Activity:
Report back the lines in this listing that carry the string "thumbnail".

Supplied material:
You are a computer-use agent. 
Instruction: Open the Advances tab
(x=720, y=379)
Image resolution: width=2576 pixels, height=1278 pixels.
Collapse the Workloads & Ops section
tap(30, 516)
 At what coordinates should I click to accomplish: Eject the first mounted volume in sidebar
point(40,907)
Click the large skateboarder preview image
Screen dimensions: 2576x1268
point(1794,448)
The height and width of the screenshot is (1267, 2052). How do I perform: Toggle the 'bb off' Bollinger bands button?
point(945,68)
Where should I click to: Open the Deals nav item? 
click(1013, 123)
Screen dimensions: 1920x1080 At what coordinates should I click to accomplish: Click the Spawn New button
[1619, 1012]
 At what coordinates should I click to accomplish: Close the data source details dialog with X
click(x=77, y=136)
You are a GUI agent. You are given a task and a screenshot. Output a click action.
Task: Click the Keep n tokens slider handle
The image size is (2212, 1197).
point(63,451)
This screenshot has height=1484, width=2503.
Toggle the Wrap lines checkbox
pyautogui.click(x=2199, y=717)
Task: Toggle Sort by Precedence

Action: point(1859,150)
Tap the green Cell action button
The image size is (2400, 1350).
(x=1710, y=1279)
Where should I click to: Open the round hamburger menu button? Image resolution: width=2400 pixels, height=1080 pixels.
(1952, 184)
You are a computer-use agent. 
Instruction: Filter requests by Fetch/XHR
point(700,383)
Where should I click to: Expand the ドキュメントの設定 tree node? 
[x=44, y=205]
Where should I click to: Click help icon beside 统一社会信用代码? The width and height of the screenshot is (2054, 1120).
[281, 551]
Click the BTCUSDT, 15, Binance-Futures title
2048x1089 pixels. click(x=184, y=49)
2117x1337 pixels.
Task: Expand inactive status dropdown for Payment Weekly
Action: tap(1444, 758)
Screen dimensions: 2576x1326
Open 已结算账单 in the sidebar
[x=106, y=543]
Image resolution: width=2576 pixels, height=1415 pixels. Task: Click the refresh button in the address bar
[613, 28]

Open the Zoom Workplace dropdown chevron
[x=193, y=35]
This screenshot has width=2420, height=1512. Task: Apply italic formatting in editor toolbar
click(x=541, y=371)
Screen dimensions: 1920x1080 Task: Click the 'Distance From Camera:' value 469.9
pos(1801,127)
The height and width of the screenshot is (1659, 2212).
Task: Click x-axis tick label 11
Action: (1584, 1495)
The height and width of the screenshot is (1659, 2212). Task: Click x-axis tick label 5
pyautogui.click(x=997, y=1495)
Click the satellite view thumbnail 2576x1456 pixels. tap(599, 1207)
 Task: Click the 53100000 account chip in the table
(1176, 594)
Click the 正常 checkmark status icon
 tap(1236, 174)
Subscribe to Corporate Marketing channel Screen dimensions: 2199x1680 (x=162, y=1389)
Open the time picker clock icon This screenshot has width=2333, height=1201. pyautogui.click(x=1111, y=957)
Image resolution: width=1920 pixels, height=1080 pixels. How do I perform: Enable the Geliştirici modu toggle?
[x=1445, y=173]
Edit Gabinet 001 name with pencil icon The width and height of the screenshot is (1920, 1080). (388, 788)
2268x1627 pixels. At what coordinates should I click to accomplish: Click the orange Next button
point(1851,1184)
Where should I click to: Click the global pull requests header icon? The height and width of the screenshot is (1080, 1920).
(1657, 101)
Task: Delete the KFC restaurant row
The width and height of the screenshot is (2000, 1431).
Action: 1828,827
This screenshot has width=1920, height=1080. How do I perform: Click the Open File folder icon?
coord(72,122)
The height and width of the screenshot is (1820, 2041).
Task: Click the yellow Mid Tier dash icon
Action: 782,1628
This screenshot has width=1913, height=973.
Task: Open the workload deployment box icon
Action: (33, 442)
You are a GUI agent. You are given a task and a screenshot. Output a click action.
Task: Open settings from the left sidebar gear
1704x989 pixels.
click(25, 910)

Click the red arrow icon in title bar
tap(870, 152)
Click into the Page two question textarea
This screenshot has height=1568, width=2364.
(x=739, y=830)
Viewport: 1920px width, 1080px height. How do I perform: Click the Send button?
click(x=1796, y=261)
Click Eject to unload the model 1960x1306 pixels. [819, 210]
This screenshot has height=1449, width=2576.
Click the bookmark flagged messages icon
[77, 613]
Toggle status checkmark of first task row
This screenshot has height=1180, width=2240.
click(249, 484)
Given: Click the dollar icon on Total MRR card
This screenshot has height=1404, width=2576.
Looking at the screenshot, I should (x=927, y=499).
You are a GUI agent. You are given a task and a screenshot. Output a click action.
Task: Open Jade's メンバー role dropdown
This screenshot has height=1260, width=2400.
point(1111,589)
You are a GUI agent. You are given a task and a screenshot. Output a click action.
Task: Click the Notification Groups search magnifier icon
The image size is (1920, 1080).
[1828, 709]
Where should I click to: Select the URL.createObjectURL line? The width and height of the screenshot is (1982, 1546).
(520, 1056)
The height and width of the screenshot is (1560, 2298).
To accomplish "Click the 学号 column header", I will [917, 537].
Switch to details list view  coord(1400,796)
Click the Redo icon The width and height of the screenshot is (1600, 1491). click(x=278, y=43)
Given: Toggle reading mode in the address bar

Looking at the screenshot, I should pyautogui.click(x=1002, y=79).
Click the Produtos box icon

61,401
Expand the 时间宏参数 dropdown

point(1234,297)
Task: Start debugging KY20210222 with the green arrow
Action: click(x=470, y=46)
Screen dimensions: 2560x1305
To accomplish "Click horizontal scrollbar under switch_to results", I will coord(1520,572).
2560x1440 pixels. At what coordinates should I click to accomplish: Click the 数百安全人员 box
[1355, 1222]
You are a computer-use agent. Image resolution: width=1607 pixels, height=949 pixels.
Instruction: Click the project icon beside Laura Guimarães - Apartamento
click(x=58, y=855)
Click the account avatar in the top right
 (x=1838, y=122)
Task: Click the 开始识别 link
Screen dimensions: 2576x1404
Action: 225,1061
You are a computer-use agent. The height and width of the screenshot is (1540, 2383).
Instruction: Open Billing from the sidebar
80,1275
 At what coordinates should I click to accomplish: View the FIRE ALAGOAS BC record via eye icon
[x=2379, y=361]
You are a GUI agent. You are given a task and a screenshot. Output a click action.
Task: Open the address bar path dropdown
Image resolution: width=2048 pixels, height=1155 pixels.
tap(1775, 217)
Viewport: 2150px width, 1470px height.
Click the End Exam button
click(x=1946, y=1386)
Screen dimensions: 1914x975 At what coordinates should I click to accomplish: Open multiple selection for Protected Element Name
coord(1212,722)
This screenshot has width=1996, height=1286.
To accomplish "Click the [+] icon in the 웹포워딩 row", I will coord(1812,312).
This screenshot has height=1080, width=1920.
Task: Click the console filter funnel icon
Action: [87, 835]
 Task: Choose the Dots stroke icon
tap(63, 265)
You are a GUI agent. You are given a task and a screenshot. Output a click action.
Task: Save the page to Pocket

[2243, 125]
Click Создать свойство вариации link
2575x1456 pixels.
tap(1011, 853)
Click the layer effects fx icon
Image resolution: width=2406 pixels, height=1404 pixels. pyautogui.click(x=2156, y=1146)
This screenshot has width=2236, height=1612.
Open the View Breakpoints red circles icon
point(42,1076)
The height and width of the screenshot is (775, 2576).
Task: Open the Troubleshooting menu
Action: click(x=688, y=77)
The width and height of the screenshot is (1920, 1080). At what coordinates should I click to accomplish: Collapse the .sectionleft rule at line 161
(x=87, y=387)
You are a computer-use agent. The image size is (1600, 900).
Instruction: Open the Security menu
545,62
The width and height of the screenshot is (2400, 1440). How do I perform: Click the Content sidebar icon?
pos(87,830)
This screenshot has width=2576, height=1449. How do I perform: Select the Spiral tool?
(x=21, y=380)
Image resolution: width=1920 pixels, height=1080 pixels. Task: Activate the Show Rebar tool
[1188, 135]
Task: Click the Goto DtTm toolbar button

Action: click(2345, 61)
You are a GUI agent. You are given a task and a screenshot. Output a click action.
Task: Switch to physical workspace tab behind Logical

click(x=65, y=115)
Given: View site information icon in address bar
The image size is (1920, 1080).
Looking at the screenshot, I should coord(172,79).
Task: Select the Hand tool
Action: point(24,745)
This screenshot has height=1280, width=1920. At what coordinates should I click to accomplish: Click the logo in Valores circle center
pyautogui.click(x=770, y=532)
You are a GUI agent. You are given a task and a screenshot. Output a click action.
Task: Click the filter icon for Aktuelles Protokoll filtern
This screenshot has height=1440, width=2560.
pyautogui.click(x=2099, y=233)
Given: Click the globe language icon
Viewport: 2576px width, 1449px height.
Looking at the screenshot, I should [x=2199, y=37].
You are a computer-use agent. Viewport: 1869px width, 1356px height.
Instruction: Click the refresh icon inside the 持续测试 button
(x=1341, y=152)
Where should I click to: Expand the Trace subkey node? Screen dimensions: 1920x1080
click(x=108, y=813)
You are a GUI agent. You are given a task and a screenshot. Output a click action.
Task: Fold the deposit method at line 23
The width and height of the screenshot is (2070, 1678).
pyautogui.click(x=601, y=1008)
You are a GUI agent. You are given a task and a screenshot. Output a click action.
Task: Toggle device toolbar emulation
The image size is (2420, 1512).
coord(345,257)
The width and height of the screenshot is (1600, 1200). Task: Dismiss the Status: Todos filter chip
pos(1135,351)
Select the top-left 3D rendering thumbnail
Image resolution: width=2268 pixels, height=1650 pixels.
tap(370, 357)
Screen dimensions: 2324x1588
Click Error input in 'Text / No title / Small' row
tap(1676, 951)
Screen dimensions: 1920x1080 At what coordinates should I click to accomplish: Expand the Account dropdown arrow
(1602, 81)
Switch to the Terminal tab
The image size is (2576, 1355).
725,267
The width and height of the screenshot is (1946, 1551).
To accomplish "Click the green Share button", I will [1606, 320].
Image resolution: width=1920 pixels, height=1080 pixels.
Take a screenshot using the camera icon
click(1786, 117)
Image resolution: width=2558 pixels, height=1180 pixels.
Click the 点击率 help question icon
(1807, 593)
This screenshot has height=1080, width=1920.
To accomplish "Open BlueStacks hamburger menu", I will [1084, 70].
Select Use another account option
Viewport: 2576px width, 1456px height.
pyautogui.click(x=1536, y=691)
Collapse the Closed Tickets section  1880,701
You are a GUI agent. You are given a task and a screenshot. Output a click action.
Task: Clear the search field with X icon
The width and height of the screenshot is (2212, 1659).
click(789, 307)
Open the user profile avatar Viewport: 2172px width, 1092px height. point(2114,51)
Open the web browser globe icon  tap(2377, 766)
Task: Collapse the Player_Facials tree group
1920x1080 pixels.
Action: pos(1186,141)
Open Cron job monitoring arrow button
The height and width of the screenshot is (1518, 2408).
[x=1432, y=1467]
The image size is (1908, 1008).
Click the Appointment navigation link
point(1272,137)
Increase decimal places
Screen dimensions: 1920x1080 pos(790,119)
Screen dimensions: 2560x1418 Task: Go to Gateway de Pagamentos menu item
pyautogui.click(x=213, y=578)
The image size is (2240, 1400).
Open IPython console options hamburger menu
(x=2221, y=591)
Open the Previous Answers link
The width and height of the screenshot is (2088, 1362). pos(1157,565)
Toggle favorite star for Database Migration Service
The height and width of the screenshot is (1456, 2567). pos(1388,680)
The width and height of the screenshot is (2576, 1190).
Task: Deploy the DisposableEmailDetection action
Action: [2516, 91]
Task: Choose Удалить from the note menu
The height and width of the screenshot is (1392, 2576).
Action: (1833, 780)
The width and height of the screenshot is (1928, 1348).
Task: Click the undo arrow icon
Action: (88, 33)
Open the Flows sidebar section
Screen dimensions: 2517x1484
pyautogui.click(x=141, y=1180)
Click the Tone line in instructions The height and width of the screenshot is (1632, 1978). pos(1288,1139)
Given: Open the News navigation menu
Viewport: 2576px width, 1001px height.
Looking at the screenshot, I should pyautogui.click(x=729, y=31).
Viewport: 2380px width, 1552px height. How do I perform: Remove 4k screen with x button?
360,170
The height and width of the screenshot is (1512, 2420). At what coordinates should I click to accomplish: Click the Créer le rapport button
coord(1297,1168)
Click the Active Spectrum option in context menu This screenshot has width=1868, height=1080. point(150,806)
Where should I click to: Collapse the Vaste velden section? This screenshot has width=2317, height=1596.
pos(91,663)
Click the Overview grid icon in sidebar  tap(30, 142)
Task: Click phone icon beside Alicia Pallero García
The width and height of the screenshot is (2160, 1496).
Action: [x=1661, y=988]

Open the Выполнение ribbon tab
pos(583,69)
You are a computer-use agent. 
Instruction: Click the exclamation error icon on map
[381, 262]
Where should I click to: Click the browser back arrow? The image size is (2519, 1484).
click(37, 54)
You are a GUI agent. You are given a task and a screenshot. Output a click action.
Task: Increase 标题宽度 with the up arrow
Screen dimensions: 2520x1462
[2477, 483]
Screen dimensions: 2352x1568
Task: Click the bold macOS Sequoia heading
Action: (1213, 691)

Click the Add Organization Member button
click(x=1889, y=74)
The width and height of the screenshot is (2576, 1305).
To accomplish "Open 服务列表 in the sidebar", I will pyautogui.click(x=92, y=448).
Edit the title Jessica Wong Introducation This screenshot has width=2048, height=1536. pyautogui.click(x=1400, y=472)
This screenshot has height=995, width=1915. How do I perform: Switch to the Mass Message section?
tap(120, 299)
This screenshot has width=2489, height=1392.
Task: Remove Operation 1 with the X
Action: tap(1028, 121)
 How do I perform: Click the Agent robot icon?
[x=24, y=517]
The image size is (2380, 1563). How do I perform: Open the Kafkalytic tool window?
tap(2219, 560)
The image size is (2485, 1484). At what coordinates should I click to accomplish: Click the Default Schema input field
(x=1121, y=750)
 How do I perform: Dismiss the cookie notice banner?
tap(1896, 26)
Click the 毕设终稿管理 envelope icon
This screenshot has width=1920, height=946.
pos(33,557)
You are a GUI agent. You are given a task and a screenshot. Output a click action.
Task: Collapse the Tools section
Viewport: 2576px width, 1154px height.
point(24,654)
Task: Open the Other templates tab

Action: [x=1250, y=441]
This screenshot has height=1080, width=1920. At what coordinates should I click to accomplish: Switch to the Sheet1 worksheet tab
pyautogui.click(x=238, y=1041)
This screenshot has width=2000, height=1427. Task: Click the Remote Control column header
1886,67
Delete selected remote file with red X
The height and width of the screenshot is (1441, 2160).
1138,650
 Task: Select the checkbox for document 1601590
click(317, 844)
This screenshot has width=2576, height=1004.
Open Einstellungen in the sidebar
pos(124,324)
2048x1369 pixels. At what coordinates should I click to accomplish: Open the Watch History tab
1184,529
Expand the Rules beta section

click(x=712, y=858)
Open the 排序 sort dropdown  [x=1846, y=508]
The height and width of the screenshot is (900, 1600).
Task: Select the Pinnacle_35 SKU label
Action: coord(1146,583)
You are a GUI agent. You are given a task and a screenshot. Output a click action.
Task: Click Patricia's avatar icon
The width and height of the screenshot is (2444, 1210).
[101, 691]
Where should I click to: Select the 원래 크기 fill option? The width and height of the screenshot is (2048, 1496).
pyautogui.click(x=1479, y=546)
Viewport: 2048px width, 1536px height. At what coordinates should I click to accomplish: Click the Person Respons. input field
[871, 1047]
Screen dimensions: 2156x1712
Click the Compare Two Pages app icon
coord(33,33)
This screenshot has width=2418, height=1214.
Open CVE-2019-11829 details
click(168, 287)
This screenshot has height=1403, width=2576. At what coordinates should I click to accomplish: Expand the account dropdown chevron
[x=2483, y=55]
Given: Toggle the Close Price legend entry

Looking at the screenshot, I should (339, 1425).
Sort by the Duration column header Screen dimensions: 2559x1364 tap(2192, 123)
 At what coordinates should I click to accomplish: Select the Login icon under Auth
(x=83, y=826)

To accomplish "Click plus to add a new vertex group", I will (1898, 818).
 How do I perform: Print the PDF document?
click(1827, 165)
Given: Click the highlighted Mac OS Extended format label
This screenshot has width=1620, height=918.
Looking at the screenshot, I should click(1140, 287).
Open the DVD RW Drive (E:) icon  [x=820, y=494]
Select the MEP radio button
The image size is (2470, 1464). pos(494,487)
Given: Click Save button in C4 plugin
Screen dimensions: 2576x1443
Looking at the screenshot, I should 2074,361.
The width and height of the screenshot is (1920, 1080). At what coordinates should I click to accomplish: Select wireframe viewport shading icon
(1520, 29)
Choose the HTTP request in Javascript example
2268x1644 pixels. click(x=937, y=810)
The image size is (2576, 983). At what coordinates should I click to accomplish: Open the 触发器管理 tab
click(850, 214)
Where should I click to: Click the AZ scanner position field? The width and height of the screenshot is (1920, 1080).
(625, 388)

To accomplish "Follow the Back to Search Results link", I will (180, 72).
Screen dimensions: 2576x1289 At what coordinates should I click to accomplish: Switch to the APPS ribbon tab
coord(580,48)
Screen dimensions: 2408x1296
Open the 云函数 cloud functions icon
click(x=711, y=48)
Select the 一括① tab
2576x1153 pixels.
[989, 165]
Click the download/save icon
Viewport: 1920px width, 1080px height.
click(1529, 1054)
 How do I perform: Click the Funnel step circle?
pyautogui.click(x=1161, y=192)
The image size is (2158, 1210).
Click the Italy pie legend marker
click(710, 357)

Solution for this task:
Click the satellite view thumbnail 2576x1456 pixels. tap(599, 1207)
Select the top-left 3D rendering thumbnail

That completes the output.